UNITED STATES BANKRUPTCY COURT FOR THE DISTRICT OF ALASKA
Feb 15, 2012
Case No. A11-00603-DMD (Bankr. D. Alaska Feb. 15, 2012)

Opinion

Case No. A11-00603-DMD

02-15-2012

In re: NADA F. ZAOCHNEY, Debtor.


Chapter 7

MEMORANDUM ON MOTION TO REOPEN CASE

The debtor has filed a motion to reopen this chapter 7 case to permit the filing of a reaffirmation agreement with Alaska USA Federal Credit Union. For the reasons stated below, the motion will be denied.

The debtor filed her chapter 7 petition on August 4, 2011. Alaska USA was her only scheduled secured creditor. In addition to a residential mortgage, it had extended a vehicle loan to the debtor. The vehicle's value exceeded the balance due on the loan by about $1,800.00. By virtue of a cross-collateralization provision in the loan documents, Alaska USA contended that a portion of the outstanding balance on a credit line it had extended to the debtor was also secured by the vehicle. It sent the debtor a reaffirmation agreement which proposed to include this portion of the credit-line balance in the amount of debt being reaffirmed. The debtor disagreed with Alaska USA's position and filed a motion to value the security interest of Alaska USA in the vehicle.

On December 12, 2011, an order was entered that granted the debtor's motion, in part. The vehicle was valued at $12,950.00 and a portion of the debtor's credit line, $1,852.13, was found to be secured by this collateral. The debtor's discharge was entered the following month, on January 9, 2012. The case was closed on January 13, 2012. Although Alaska USA had sent the debtor a proposed reaffirmation agreement before the case was closed, neither it nor the debtor asked for additional time to file the agreement before the discharge was entered.

Order Granting, in Part, Motion to Value Security Interest, entered Dec. 12, 2011 (Docket No. 29).

Fed. R. Bankr. P. 4008(a) permits the court to "enlarge the time to file a reaffirmation agreement." This ability is circumscribed by the statutory requirements found in § 524, however. See In re Bellano, 456 B.R. 220, 222-23 (Bankr. E.D. Penn. 2011); In re Mardy, 2011 WL 917545 (Bankr. E.D.N.Y. 2011), at 4.

The debtor filed a motion to reopen this case on February 10, 2012. The purpose of the motion is to allow her to file a reaffirmation agreement with Alaska USA. Her motion states that she had engaged in negotiations with Alaska USA about reaffirmation of the vehicle loan, but that her discharge was entered and the case was closed before these negotiations were concluded. The motion further states that, after the case was closed, Alaska USA repossessed the vehicle in spite of the fact that the debtor was current on the loan. The debtor says she has transmitted a signed reaffirmation agreement to Alaska USA, but the credit union will not return the vehicle to her unless the court reopens this bankruptcy case and permits the filing of the reaffirmation agreement.
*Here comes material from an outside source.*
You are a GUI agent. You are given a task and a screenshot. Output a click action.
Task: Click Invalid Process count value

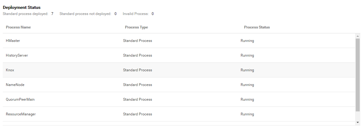pyautogui.click(x=153, y=14)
The debtor says she is not seeking a determination that the reaffirmation agreement is enforceable; she simply wants to file it in this case because it is a precondition to return of the vehicle. The motion is not supported by an affidavit or declaration from Alaska USA that confirms its position in this matter.

The debtor argues that this situation is distinguishable from the one faced by the debtor in In re Potter. In that case, the debtor executed a reaffirmation agreement with a credit union after her discharge had been entered. She filed the reaffirmation agreement with the court 13 days after the case was closed. I noted that, in earlier cases, this court had vacated a discharge on request of a debtor so that a reaffirmation agreement could be considered timely filed. However, I concluded that this procedure could no longer be followed, particularly after the enactment of BAPCPA, because it violated the statutory mandate of 11 U.S.C. § 524. A reaffirmation agreement must be "made" prior to entry of discharge to satisfy the statutory requirements of § 524(c).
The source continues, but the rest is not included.